BANGKOK, Thailand – The powerful earthquake that struck Myanmar and sent tremors through Thailand has sparked widespread concern across the Thai economy, particularly in the real estate and insurance sectors. Although there was no catastrophic destruction in Thailand, the psychological impact on consumers and investors—especially in the condominium market—has been profound.
High-rise condominiums, office towers, and large-scale mixed-use developments in Bangkok and other urban centers have seen an immediate slowdown in buyer activity. Many potential homeowners and investors are postponing purchases and ownership transfers due to lingering fears about structural safety, despite most buildings withstanding the tremors without visible damage.
Sunthorn Sathaporn, President of the Housing Business Association, revealed that developers are already seeing a significant drop in interest in vertical housing. “We expect a slowdown in the condominium market for at least the next two months, especially in April and May 2025,” he said. While some anticipated a shift in demand toward low-rise housing, Sunthorn emphasized that the overall impact may be limited. “This was not a complete failure of our structural systems,” he said, referencing the partial collapse of the new State Audit Office building as an isolated case.
Nevertheless, the psychological blow has been enough to dent industry confidence. Original forecasts for 5% growth in Thailand’s real estate market in 2025 have now been revised down to just 3%. Projects in progress may face additional scrutiny, cost increases, and delays due to new structural inspections, design revisions, and heightened insurance requirements.
Analysts warn that developers will need to rework cost structures to factor in additional construction standards, such as earthquake-resistant foundations, materials, and engineering assessments. Insurance premiums are expected to rise significantly, which could erode developer margins and put pressure on stock valuations and shareholder dividends. Developers listed on the Stock Exchange of Thailand are likely to revise their 2025 earnings projections.

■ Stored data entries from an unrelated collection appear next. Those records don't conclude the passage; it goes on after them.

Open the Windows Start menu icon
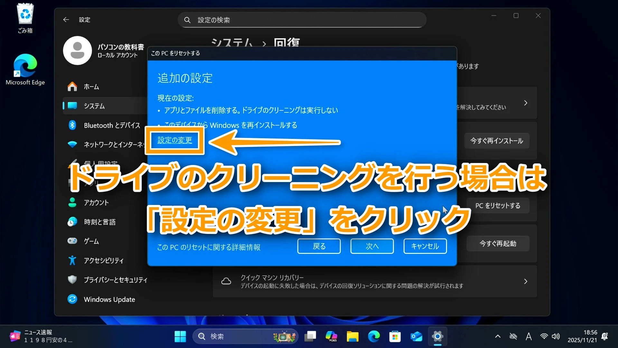 pyautogui.click(x=180, y=336)
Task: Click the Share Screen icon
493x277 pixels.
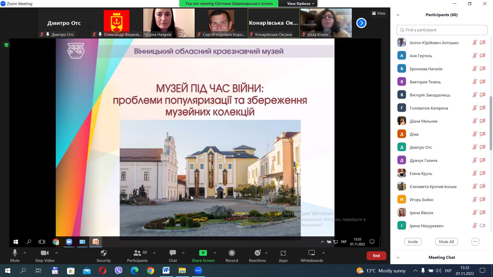Action: (203, 253)
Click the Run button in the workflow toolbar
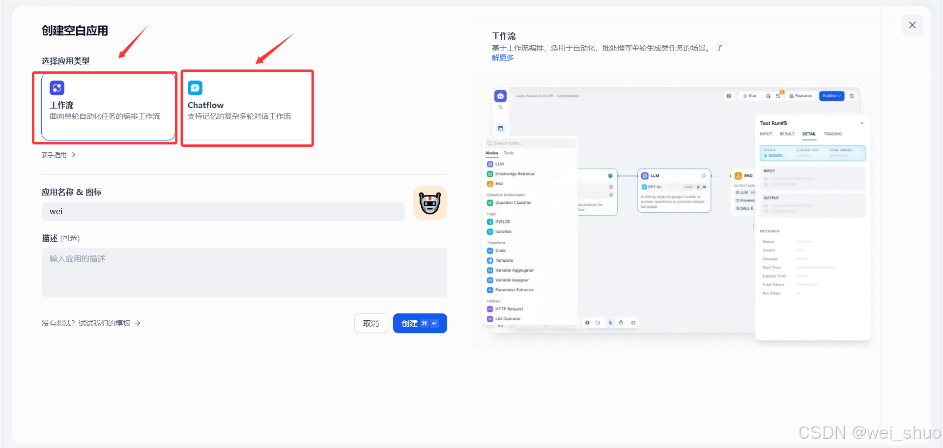This screenshot has width=943, height=448. tap(750, 96)
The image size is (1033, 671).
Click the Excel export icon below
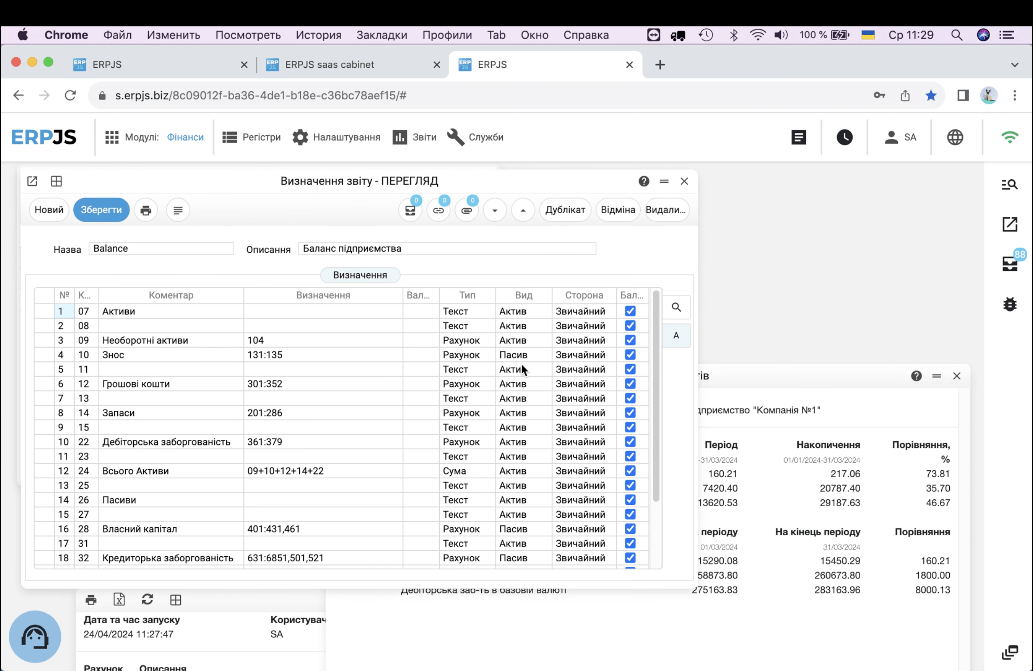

This crisis also raises serious policy questions. Urban planning and building codes in Thailand—especially in quake-prone regions—may be due for an overhaul. Experts are calling on the government to mandate stricter construction standards, periodic safety inspections, and better land zoning for vertical development projects.
Meanwhile, Thailand’s insurance industry is bracing for one of its biggest payouts in years. The Thai General Insurance Association estimates that total claims from the earthquake’s effects could exceed 100 billion baht. A high-profile case involves the State Audit Office building in Nonthaburi, which partially collapsed during the quake. The project had Contractor All Risk (CAR) insurance coverage of 2.136 billion baht, underwritten by four major insurers: Dhipaya Insurance (40%), Bangkok Insurance (25%), Indara Insurance (25%), and Viriyah Insurance (10%). Additional policies cover property damage and third-party liability, which could push final claims even higher.
Despite these massive figures, the Office of Insurance Commission (OIC) has reassured the public that the industry remains financially stable. Most insurers have robust reinsurance coverage with international firms. Dhipaya, for instance, had 95% of its liability reinsured overseas. Moreover, the capital adequacy ratio of the non-life insurance industry is around 300%—well above the legal requirement of 100%—ensuring companies can withstand major claim events without collapsing.
The situation is drawing comparisons to the 2011 floods, which transformed attitudes toward flood insurance and prompted regulatory reforms. A similar shift may now occur with earthquake insurance, which has historically seen low uptake. Many Thai property owners had considered it an unnecessary add-on—until now. Analysts predict that demand for fire insurance policies that include natural disaster riders, as well as dedicated earthquake coverage, will surge in the coming months.
In the end, the Myanmar quake may mark a turning point for how Thailand builds, insures, and protects its urban landscape. The road ahead demands a cultural and structural shift—from reactive rebuilding to proactive resilience planning.